→ **Metin alıntısı**
Paylaş
◊ Sizin için tiyatronun ne kadar önemli olduğunu bildiğim için tiyatrodan bir soruyla başlayayım. “S
ahneye her çıktığımda dizlerim titriyor” demişsiniz. Hâlâ devam ediyor mu o heyecan?
- Tabii ki. O çok önemli bir şey. Tiyatroda seyirci ile iletişim, sahneye çıkmadan gelen uğultu, kalabalığın sesi... Perde açıldığı zaman seyirci ile birliktesin. Seyircinin küçücük bir sesi bile sizi farklı oynatır.
◊ Kaç kere sahneye çıkmışsınızdır?
- 8 yaşından beri sahnedeyim. Şehir Tiyatrosu’nun çocuk bölümünde başladım ben. Artık kaç kere çıktığımın sayısını bilemiyorum. O heyecan hâlâ var.
◊ Psikolojiyi etkiliyor mu sürekli başka birilerinin kimliğine bürünmek.
- Hayır. Bu işimiz. Sahnenin arkasına geçtiğin zaman kendi hayatın başlar.
“AH KEŞKE BEN OYNASAYDIM” DEDİĞİM ROLLER OLUYOR
◊ Siz tiyatroya yeni oyunları izlemeye gidiyor musunuz? Müzik dünyasında genelde kimse kimsenin konserine gitmez...
- Tiyatroda da genelde öyle. Ben bunu hiç doğru bulmuyorum. Tiyatro benim yaşam biçimim. Çok giderim, izlerim. Arkadaşlarımı gidip seyrettiğim zaman da çok duygulanıyorum. Beğendiğim bir rol için ‘ah keşke ben oynasaydım’ dediğim oluyor. Mümkün olduğunca takip ediyorum ama bu sene çok yoğun çalıştığım için gidemedim. Bir tek Dolunay Soysert’in oyununu seyrettim, çok güzeldi.
DİZİ VARKEN TİYATRO YAPAMIYORUM
◊ En son ne zaman sahneye çıktınız?
- Dört yıl oldu. “Kadın ile Memur” oyununu oynamıştım en son.
◊ Arayı çok açmadınız mı?

→ **Verilen görev 1**
Metin alıntısında konuşan oyuncu sahneye en son hangi oyunla çıkmış?

→ **Sağlanan girdiler**
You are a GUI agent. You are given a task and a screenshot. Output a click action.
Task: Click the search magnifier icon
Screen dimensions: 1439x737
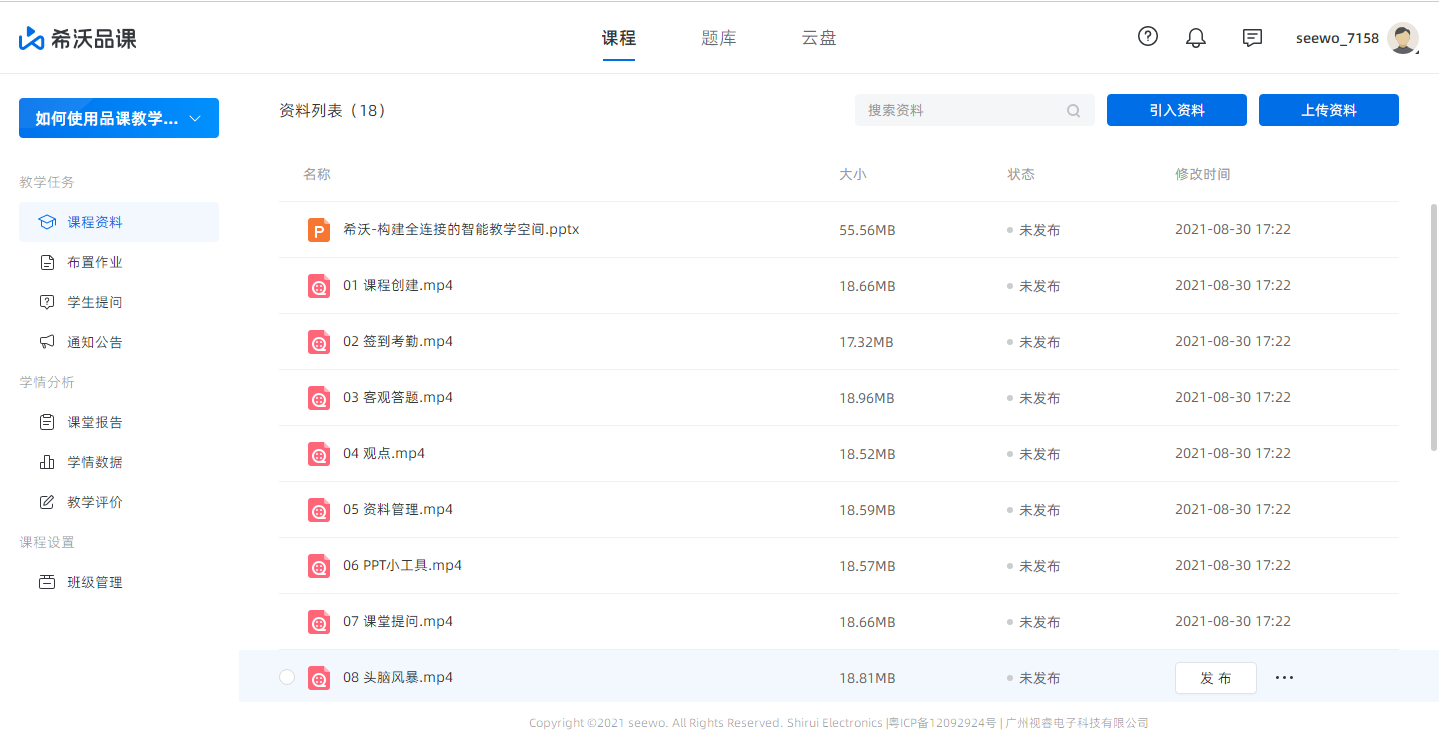click(x=1074, y=111)
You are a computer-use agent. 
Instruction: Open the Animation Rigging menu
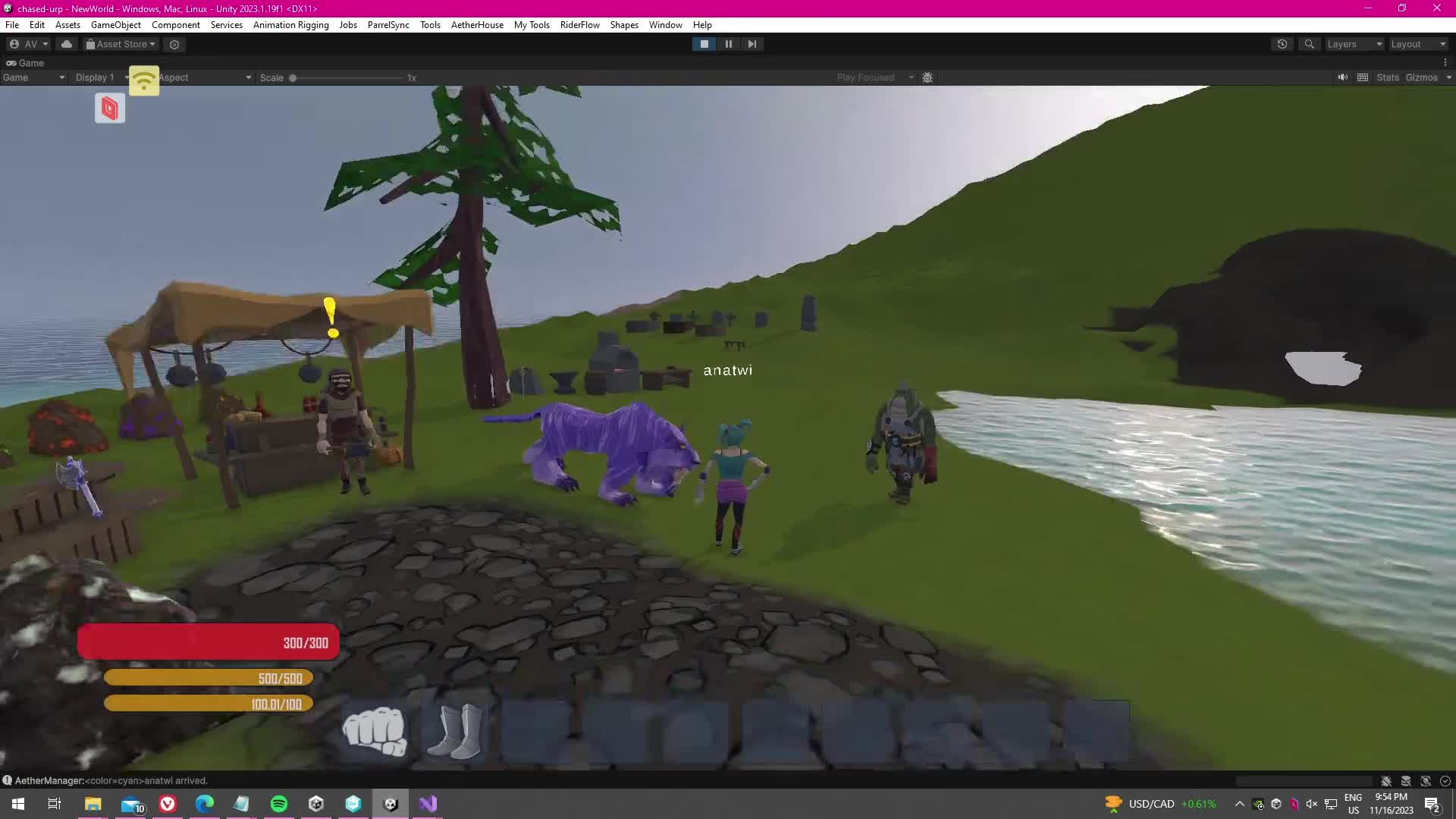click(290, 25)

→ **Verilen görev 2**
Sağlanan girdilerin tüm satırlarını birebir yaz, resimleri cevaba alma.

→ **Cevap 1**
“Kadın ile Memur” oyunuyla.

→ **Cevap 2**
You are a GUI agent. You are given a task and a screenshot. Output a click action.
Task: Click the search magnifier icon
Screen dimensions: 1439x737
click(x=1074, y=111)
You are a computer-use agent. 
Instruction: Open the Animation Rigging menu
click(290, 25)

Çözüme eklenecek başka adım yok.